The rollout of GM's redesigned full-size SUVs and low incentive spending in the latter part of the year boosted average transaction prices. Incentives fell 6.9 percent from a year earlier, and GM's average transaction price rose 6 percent, according to TrueCar.
"They got the double hit of better volume and better pricing than most others," Jominy said.
"They had a blockbuster Q4 that we could see coming from a long way out."
Now, with the microchip shortage squeezing output, GM executives said it had less than a five-day supply of some top-selling vehicles, including the Cadillac Escalade and the GMC Sierra heavy-duty pickup.
The automaker last week extended downtime at three assembly plants because of the chip shortage until at least mid-March and said it will delay shipping vehicles at two others. GM plans to divert its chip supplies to plants that build full-size SUVs and pickups to keep them running at full capacity.
GM said it expects $10 billion to $11 billion in adjusted earnings before taxes in 2021, even after a $1.5 billion to $2 billion hit from the chip shortage.
The automaker gained half a point of U.S. share last year to end 2020 with 17.3 percent of the market.

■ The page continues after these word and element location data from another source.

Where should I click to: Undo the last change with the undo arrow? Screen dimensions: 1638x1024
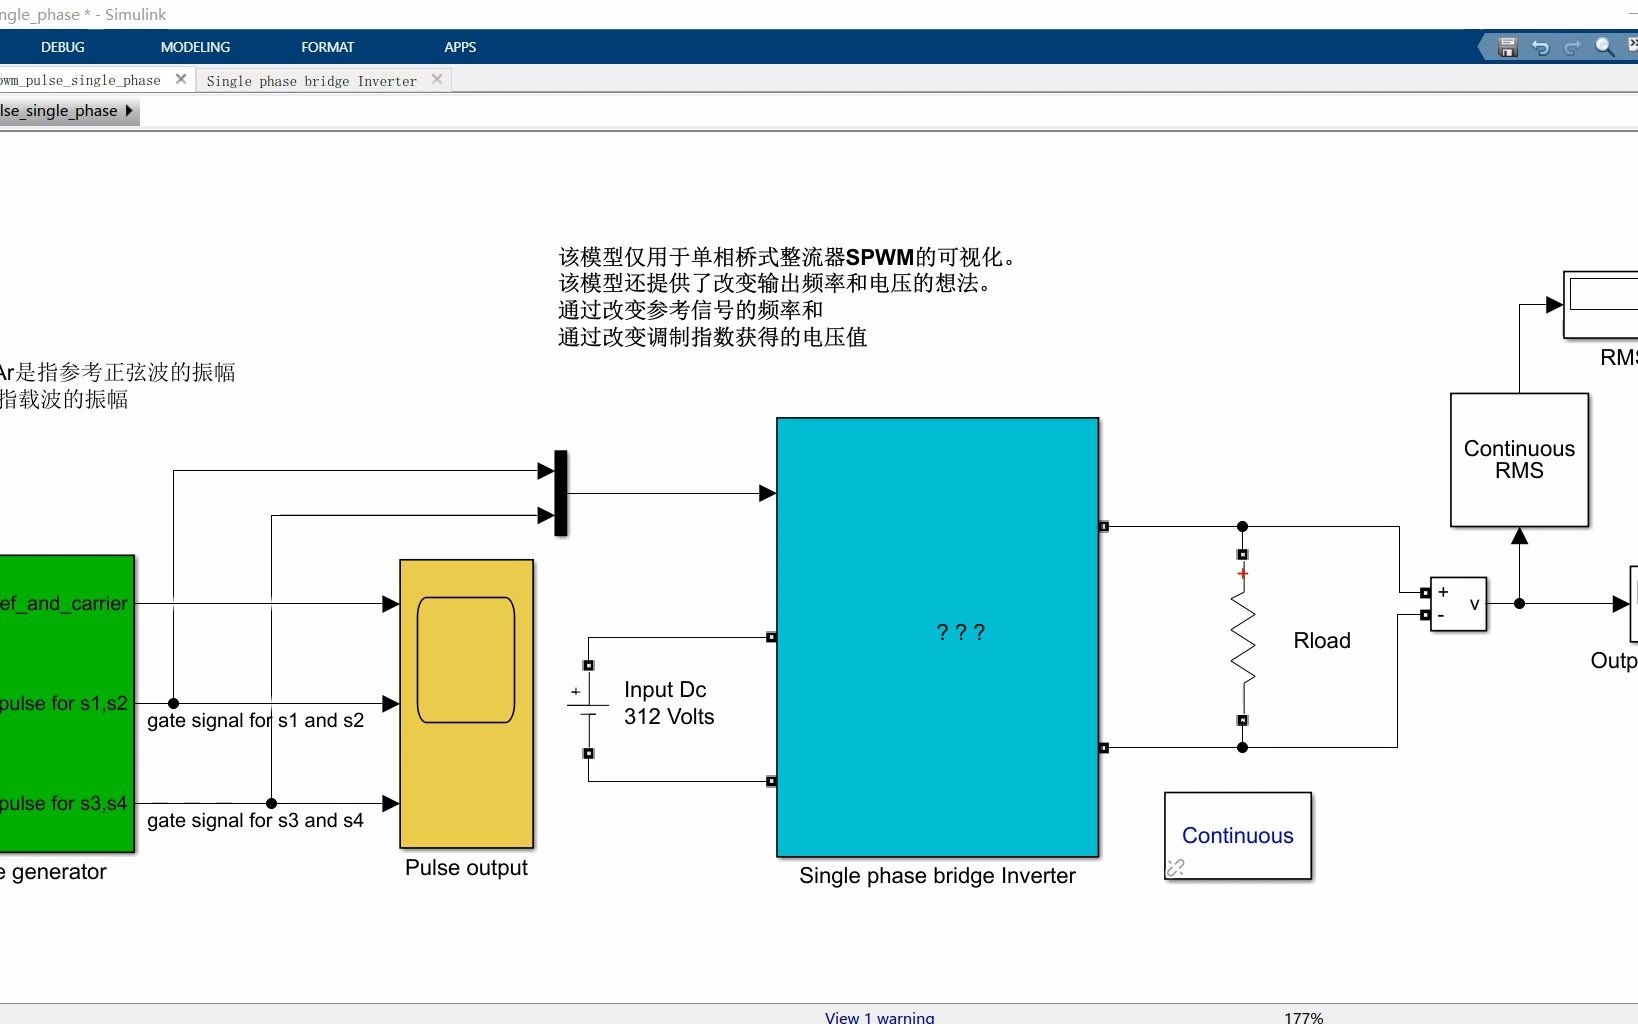(1539, 47)
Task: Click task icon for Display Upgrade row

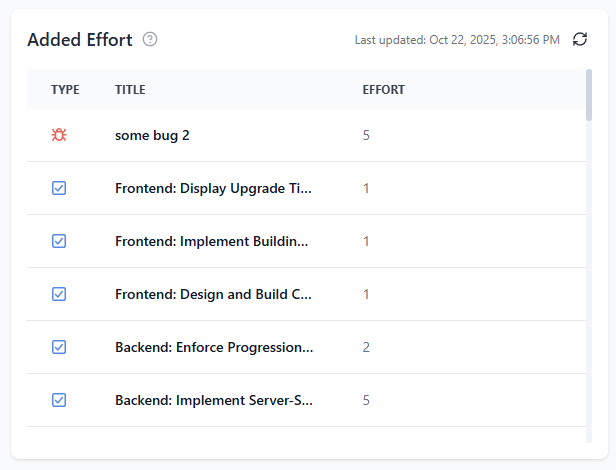Action: (59, 188)
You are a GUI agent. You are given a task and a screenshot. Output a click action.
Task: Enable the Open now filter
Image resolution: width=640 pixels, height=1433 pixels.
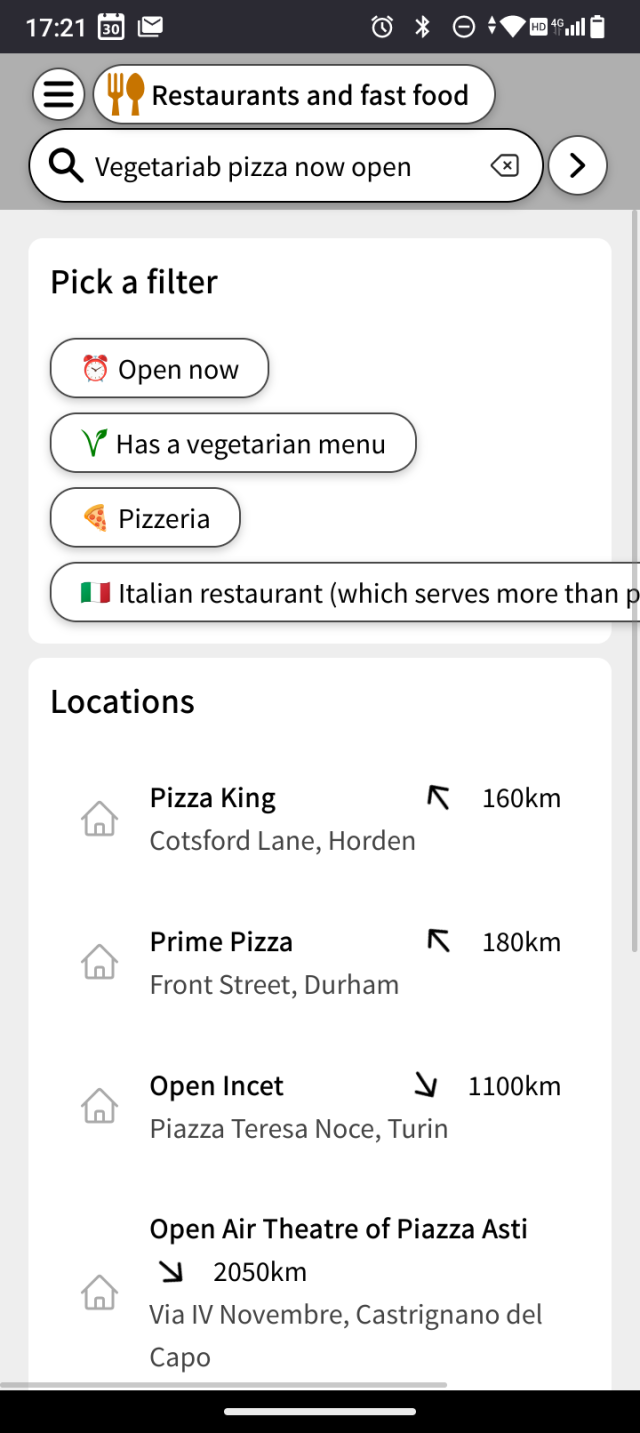point(160,369)
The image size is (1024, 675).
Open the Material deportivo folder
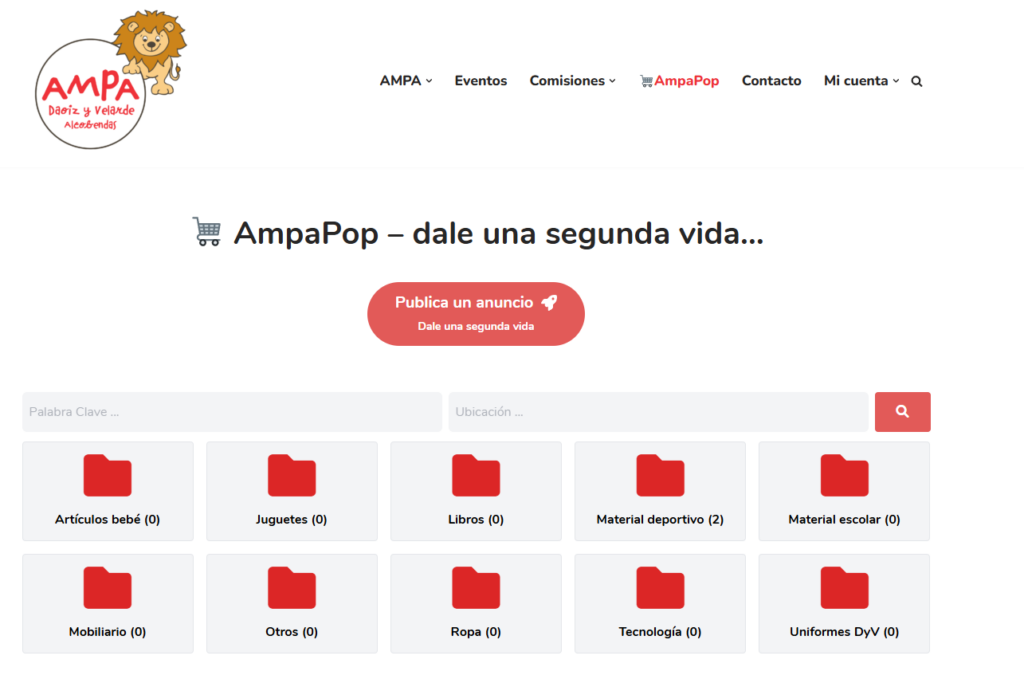pos(660,491)
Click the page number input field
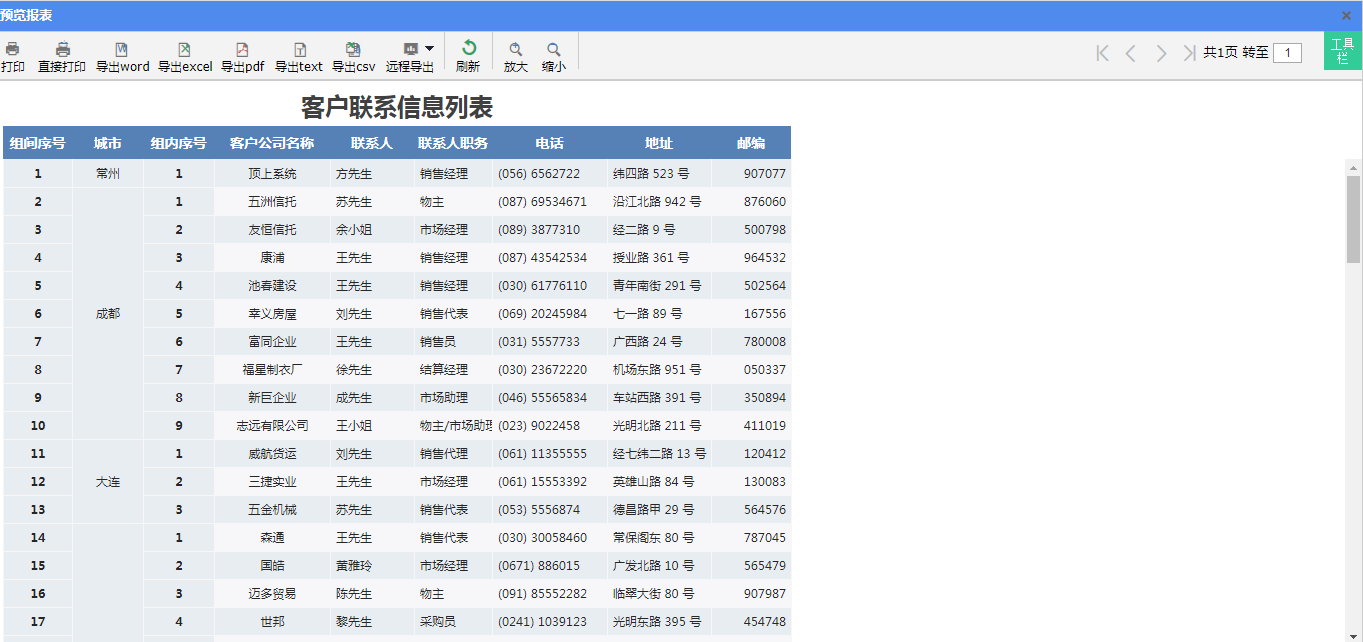This screenshot has height=642, width=1363. click(x=1287, y=53)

Its share was 18.3 percent in the fourth quarter, a three-year high.
"When everyone doesn't have inventory, it was easier to do better," Jominy said. "Everyone had fewer incentives. Transaction prices are through the roof, and consumers are buying up everything they can."
Duncan Aldred, vice president of global Buick-GMC, told Automotive News last week that his brands are unlikely to reach pre-COVID-19 or pre-strike inventory levels this year, but he still expects to grow market share and profitability.
Many dealers are now getting buyers lined up even before vehicles arrive on the lot, Aldred said.
"That's just a win-win for everybody," he said. "The stock turns quickly, the dealer can make more money and the customer is getting a fresh vehicle."